> Problem requirements: Read the records beneath this task and copy every line that contains the string "filter".

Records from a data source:

>>

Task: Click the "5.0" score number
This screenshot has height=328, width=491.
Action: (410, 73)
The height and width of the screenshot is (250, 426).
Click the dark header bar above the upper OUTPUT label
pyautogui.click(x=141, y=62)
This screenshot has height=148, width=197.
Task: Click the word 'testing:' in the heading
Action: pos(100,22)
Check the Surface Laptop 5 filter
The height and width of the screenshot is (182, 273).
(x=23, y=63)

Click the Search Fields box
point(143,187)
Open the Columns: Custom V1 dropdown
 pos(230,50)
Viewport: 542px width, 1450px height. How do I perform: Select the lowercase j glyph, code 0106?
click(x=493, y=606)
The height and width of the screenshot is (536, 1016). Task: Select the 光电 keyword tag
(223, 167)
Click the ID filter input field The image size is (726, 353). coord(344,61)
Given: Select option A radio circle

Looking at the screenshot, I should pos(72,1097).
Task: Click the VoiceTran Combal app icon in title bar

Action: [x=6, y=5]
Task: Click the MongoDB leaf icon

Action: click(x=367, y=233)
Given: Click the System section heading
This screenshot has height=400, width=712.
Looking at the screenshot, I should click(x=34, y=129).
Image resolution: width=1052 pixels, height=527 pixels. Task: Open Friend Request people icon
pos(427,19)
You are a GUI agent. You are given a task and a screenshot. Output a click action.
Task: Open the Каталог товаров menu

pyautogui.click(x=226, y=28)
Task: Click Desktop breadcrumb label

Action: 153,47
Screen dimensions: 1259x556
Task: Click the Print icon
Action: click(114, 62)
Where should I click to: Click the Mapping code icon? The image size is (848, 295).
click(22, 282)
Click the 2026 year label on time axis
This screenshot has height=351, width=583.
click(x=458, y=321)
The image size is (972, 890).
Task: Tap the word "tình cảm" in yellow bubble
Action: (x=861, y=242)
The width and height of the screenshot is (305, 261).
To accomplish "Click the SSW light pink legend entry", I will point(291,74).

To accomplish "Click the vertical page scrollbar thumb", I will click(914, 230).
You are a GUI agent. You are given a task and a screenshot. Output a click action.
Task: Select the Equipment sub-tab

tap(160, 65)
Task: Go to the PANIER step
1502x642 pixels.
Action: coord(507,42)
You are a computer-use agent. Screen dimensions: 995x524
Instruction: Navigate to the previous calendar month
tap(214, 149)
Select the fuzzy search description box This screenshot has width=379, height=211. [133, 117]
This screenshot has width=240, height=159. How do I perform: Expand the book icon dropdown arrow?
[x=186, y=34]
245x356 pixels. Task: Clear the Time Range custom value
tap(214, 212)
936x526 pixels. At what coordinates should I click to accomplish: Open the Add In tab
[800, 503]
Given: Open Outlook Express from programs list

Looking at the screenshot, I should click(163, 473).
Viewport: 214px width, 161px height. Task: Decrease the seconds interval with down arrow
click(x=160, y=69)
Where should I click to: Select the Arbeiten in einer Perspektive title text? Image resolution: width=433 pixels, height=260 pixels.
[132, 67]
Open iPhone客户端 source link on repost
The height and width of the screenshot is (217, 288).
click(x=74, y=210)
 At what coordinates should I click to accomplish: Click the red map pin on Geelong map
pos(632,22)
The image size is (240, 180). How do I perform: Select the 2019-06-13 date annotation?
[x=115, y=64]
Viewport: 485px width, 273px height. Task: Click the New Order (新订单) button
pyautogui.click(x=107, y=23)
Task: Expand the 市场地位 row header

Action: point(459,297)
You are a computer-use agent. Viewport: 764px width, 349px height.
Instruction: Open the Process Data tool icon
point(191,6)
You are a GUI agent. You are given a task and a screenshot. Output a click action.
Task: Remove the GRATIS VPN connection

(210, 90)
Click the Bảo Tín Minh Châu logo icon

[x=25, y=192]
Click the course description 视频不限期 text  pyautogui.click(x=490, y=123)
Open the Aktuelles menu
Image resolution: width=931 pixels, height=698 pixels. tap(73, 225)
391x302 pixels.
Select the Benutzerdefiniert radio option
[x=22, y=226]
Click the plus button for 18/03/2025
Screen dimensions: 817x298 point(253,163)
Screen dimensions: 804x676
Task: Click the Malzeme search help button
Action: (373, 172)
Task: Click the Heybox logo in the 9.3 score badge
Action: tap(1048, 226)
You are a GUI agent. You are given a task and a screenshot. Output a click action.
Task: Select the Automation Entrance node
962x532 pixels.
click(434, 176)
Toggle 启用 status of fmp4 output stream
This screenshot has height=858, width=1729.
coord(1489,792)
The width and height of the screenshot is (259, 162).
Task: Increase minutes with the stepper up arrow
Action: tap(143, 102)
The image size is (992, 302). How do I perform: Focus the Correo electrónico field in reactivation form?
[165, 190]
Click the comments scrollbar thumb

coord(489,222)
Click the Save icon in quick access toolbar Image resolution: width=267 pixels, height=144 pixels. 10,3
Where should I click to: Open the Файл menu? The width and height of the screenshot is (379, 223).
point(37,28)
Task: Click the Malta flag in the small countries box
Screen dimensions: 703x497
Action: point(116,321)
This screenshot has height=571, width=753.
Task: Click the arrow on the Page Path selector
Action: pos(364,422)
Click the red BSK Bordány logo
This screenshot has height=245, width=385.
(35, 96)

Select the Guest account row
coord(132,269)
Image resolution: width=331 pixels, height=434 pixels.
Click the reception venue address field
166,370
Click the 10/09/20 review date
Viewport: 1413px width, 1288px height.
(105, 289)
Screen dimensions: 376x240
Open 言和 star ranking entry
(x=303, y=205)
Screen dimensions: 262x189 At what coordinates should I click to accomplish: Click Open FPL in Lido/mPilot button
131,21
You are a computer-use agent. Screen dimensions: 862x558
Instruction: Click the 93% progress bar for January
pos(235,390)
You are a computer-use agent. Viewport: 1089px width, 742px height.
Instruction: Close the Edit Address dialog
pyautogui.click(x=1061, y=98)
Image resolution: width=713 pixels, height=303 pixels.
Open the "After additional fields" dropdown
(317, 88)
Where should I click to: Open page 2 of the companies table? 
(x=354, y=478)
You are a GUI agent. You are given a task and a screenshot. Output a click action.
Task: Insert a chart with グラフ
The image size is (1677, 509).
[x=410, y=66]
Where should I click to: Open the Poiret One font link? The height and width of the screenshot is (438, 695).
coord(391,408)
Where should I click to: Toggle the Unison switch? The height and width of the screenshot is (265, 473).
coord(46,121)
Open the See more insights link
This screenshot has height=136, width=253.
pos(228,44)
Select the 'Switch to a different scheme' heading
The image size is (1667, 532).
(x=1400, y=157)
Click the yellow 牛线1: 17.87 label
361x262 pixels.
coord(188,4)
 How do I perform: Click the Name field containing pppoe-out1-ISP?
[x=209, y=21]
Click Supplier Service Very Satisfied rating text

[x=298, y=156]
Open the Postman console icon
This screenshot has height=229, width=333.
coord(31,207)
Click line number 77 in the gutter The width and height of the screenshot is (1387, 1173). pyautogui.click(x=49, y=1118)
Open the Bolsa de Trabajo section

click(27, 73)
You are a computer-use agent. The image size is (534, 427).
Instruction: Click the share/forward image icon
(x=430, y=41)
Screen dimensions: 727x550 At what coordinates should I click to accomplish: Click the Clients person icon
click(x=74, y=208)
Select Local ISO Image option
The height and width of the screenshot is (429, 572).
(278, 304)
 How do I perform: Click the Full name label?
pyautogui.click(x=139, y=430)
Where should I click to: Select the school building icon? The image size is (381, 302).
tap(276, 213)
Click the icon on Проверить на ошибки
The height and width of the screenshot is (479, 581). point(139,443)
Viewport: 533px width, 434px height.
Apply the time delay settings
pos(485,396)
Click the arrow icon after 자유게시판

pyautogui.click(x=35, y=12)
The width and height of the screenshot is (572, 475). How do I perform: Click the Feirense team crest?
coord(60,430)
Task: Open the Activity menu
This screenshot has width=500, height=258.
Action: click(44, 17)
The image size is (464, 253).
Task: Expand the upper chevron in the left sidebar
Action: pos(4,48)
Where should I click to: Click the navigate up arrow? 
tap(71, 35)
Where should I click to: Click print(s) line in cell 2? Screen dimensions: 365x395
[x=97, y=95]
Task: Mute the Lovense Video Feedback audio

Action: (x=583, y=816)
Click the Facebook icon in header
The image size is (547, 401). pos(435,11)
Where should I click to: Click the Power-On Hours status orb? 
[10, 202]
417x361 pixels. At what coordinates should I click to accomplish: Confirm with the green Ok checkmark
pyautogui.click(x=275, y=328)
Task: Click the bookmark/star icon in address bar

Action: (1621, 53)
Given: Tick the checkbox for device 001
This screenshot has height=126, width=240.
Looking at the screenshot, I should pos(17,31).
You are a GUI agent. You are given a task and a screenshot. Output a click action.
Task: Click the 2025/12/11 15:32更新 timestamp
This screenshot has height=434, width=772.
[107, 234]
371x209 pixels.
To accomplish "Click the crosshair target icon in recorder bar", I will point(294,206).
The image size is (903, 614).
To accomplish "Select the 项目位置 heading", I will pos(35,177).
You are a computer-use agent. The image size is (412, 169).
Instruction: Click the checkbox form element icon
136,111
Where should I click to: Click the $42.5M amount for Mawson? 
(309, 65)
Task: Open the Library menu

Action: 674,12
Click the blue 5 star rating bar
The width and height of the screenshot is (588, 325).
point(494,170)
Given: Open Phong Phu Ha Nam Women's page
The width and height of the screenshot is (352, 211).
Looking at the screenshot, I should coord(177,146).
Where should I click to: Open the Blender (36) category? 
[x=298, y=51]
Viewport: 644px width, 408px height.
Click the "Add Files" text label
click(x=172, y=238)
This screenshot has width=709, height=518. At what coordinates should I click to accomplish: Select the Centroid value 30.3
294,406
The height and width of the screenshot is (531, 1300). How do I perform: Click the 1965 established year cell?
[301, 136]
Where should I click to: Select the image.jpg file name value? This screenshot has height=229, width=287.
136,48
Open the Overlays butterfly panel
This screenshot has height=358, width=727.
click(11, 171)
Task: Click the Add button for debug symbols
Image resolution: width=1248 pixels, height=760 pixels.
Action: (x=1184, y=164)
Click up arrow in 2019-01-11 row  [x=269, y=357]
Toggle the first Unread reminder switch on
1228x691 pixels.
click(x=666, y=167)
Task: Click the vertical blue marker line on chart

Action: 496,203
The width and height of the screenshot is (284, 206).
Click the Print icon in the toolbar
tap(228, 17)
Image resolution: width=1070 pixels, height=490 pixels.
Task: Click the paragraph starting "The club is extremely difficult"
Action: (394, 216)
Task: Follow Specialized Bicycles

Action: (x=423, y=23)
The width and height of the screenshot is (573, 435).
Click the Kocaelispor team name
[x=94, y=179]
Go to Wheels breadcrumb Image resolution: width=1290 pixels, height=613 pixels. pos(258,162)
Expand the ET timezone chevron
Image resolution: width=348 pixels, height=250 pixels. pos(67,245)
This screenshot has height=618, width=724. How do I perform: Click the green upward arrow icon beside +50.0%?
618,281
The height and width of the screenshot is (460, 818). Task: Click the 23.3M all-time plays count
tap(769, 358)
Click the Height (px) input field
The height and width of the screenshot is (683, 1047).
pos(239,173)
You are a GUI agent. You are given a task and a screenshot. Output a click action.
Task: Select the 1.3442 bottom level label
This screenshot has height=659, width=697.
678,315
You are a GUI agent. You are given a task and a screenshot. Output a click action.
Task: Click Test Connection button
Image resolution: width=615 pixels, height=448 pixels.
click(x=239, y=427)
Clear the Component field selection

<<

> Exercise result:
Check the Surface Laptop 5 filter
Click the ID filter input field The image size is (726, 353). coord(344,61)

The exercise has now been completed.